YOUR TASK: Rewrite the records from the start through the line containing "pyautogui.click(x=61, y=40)", inclusive, with "Device List" replaced by "Device Manager" and everything else unchanged.

Dataset records:
..............................

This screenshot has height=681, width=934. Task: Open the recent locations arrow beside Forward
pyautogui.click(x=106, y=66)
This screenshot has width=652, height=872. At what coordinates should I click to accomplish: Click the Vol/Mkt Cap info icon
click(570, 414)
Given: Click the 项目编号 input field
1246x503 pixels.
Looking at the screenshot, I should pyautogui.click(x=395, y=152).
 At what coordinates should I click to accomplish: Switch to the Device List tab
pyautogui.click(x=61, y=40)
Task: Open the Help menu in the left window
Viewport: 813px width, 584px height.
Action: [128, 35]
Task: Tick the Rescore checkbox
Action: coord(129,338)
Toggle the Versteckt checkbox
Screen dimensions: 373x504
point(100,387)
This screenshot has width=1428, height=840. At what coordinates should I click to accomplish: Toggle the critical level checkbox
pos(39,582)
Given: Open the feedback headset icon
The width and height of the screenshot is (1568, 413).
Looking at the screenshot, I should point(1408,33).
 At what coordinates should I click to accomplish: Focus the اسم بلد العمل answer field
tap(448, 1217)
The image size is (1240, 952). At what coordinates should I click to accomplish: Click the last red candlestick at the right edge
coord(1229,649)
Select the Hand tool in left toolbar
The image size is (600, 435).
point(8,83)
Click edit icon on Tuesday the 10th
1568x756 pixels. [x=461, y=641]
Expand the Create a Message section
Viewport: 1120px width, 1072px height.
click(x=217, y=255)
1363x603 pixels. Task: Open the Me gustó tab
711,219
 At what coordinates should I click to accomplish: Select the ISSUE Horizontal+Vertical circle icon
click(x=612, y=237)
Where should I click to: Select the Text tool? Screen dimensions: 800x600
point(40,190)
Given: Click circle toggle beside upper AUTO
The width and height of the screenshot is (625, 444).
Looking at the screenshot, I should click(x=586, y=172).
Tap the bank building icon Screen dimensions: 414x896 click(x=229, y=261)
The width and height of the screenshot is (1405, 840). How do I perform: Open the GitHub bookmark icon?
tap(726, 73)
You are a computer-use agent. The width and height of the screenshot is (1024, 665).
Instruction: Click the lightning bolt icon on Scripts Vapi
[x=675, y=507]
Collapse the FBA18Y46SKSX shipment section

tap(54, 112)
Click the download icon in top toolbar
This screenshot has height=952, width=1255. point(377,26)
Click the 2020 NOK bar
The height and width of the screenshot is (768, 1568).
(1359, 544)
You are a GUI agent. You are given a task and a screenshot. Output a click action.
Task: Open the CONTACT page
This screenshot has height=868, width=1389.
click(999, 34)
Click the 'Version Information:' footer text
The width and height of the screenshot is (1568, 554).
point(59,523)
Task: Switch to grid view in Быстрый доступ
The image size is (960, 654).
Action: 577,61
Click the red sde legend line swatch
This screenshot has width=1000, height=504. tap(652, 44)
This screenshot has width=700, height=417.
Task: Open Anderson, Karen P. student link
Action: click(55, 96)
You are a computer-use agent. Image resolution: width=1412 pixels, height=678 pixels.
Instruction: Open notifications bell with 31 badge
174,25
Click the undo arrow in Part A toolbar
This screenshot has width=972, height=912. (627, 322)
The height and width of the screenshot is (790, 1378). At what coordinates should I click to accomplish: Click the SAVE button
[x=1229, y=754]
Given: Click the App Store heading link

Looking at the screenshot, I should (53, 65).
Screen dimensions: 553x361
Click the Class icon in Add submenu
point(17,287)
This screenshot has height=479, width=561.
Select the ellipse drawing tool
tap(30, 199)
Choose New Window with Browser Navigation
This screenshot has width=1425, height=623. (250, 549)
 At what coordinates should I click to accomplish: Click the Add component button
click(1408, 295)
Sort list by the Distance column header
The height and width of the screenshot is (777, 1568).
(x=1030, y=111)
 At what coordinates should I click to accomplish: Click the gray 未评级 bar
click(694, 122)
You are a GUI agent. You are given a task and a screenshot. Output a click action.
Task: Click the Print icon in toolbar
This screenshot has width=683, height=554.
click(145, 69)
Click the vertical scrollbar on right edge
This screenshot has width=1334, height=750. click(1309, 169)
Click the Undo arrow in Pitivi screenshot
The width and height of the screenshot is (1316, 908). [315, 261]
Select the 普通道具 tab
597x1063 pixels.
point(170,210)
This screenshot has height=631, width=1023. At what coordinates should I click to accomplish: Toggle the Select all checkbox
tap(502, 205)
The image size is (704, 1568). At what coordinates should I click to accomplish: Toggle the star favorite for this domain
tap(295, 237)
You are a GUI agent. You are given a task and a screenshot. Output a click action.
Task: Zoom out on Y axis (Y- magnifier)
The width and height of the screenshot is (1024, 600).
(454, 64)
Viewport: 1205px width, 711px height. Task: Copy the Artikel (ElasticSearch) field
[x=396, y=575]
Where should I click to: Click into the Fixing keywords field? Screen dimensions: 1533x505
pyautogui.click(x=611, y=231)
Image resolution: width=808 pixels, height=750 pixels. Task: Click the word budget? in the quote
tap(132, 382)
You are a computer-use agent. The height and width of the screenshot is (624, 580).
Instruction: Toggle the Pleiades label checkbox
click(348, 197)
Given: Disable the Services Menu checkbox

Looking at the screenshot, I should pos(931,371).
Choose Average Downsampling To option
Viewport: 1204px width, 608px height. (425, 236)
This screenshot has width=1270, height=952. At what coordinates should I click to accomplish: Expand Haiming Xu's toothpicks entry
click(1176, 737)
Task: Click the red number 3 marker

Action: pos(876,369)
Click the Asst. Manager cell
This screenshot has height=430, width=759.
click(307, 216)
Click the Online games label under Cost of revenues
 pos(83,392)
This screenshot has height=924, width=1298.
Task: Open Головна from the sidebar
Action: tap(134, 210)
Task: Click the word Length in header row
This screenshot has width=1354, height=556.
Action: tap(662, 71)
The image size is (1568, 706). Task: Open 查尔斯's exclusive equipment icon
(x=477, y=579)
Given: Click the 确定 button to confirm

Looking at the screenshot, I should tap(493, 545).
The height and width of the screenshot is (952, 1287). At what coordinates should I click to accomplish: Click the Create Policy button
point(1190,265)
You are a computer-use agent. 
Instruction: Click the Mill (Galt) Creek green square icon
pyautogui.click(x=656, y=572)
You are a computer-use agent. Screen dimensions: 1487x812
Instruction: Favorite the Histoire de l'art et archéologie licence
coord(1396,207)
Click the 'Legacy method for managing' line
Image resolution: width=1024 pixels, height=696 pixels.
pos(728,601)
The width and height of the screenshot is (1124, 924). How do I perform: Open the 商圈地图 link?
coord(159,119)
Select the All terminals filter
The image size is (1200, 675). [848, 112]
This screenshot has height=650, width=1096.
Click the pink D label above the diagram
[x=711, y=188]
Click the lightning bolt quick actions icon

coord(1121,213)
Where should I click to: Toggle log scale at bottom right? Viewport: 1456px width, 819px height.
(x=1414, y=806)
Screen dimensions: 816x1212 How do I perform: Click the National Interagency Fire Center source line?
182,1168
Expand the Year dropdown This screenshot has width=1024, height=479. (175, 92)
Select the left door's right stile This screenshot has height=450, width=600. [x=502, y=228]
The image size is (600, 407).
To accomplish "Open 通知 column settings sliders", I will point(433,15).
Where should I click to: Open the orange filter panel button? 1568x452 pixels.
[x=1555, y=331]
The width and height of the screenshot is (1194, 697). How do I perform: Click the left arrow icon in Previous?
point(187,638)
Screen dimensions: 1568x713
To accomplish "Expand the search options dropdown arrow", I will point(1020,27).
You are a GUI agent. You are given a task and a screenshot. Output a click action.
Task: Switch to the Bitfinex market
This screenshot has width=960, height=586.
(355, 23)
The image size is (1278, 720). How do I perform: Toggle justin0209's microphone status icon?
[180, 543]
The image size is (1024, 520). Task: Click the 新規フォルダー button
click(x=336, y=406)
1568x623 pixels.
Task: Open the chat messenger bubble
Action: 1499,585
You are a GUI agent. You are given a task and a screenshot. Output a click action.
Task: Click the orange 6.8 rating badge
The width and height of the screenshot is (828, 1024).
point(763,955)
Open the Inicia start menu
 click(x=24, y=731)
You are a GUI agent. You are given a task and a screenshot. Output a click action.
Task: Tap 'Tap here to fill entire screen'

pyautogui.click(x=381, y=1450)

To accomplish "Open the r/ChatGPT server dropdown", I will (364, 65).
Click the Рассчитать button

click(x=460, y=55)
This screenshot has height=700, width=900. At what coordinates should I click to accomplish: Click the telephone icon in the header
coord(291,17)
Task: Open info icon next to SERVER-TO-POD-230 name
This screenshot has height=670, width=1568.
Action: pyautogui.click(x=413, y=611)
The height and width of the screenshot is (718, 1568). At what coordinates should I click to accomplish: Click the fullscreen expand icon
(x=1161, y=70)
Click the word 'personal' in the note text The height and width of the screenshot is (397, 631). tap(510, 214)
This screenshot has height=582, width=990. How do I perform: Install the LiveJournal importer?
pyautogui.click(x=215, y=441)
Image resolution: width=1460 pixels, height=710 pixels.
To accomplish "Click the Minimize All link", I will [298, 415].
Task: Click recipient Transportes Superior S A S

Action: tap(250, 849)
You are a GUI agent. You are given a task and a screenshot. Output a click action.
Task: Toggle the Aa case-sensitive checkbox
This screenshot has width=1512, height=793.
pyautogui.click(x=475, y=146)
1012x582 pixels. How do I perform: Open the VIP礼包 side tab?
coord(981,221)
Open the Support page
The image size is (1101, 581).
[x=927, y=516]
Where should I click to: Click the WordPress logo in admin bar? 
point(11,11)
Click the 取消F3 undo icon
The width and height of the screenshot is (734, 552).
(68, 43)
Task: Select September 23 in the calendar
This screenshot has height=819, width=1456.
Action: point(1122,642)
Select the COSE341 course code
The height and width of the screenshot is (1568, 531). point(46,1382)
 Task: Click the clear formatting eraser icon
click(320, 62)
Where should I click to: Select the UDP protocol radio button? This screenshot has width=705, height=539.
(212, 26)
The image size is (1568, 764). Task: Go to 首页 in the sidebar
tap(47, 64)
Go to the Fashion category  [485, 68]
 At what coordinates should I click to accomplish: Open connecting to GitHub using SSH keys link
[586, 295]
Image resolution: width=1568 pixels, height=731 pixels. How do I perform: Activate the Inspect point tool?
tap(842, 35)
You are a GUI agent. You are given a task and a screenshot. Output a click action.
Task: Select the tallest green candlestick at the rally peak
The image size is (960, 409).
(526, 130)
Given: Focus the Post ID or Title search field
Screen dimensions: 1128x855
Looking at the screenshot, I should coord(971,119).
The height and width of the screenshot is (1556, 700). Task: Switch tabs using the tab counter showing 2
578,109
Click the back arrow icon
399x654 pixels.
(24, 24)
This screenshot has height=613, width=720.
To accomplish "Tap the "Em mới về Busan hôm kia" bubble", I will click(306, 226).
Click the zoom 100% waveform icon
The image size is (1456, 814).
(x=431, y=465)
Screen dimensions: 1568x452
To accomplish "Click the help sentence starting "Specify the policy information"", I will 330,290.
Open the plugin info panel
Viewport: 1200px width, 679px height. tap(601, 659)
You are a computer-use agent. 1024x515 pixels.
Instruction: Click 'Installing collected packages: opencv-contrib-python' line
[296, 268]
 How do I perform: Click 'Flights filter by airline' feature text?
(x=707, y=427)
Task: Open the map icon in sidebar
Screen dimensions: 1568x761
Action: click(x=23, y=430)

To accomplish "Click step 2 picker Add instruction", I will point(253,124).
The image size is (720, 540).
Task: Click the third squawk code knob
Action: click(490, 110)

..............................

FINAL ANSWER:
This screenshot has height=681, width=934. Task: Open the recent locations arrow beside Forward
pyautogui.click(x=106, y=66)
This screenshot has width=652, height=872. At what coordinates should I click to accomplish: Click the Vol/Mkt Cap info icon
click(570, 414)
Given: Click the 项目编号 input field
1246x503 pixels.
Looking at the screenshot, I should pyautogui.click(x=395, y=152).
 At what coordinates should I click to accomplish: Switch to the Device Manager tab
pyautogui.click(x=61, y=40)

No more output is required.